Il sera enterré aujourd’hui au cimetière de Sidi-Yahia

Le militant syndicaliste Hadj Moussa Aïssa n’est plus

Le militant syndicaliste Hadj Moussa Aïssa est mort hier, à l’hôpital Mustapha-Pacha, des suites d’une longue maladie.

“Militant infatigable des  luttes ouvrières et du combat syndical à Sider El-Hadjar puis à la SNVI de Rouiba (…), défenseur d’un syndicalisme combatif et démocratique au service de la classe des travailleurs et partisan du combat de la gauche anticapitaliste algérienne”, ont fait part, hier, ses amis et camarades.

“Je l'avais rencontré, en 1978 à Annaba, pour son recrutement au GCR, et je l’ai revu dans les réunions clandestines avec ses camarades du complexe sidérurgique d'El-Hadjar où il était psychotechnicien. Plus tard, il rejoindra le complexe Sonacome de Rouiba où il fut l'acteur et le témoin des divers évènements de la lutte des classes. Il était au GCR, puis à l'ORT, il fait partie de ceux qui tentent un parti ouvrier large en 1989”, a tenu à témoigner, hier, Salhi Chawki, porte-parole de l’UTS.

Pour Mahmoud Rechidi, porte-parole du PST, “Hadj est une figure incontournable de la classe ouvrière algérienne et de son avant-garde. C’est un être agréable, digne, humain et d’une grande sensibilité. Il connaissait mon frère Mhamed et ils avaient mené ensemble des campagnes d’alphabétisation dans les bidons-ville de Annaba dans les années 1970. Il a tout le temps été disponible, malgré son drame personnel, et était a tous les rendez-vous du combat ouvrier et démocratique”.

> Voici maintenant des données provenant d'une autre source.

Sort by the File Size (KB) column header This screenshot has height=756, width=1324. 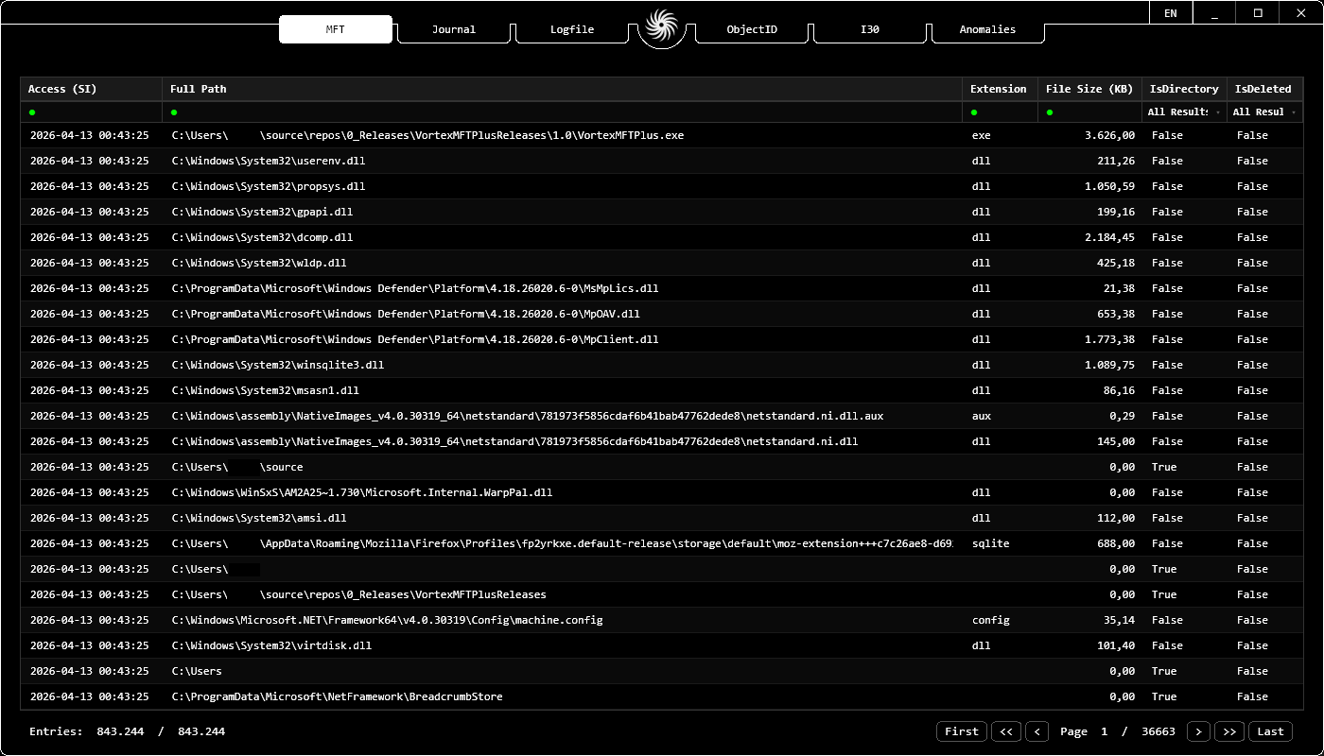(1089, 88)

Pour Adel Abderezak, membre fondateur du Cnes, “Hadj Moussa Aïssa a été pour nous, dans la période difficile du militantisme politique clandestin des années 1980 à Annaba puis à Alger, celui qui symbolisait le combat d'une classe ouvrière éveillée, politisée et syndiquée qui a construit le chemin d'une conscience de classe à El-Hadjar (…) et à Rouiba. (…)
Nos RDV discrets un vendredi matin chaque semaine participaient à semer l'utopie révolutionnaire au moment où tout le monde était dans l'illusion du boumédiennisme socialiste. Nos chemins se sont éloignés, la vie quotidienne nous a enveloppés dans les soucis de l'existentiel, mais les convictions et cet humanisme profond sont toujours là.” “Nous irons une nuit au-delà des interdits et des connivences tacites tracer un chemin pour que nos petites douleurs à répétition trouvent un arbre distributeur d'ombre et de sérénité…”, écrivait-il le 11 août dernier sur sa page facebook. C’était l’un de ces derniers messages.

Repose en paix l’ami, le frère, le camarade.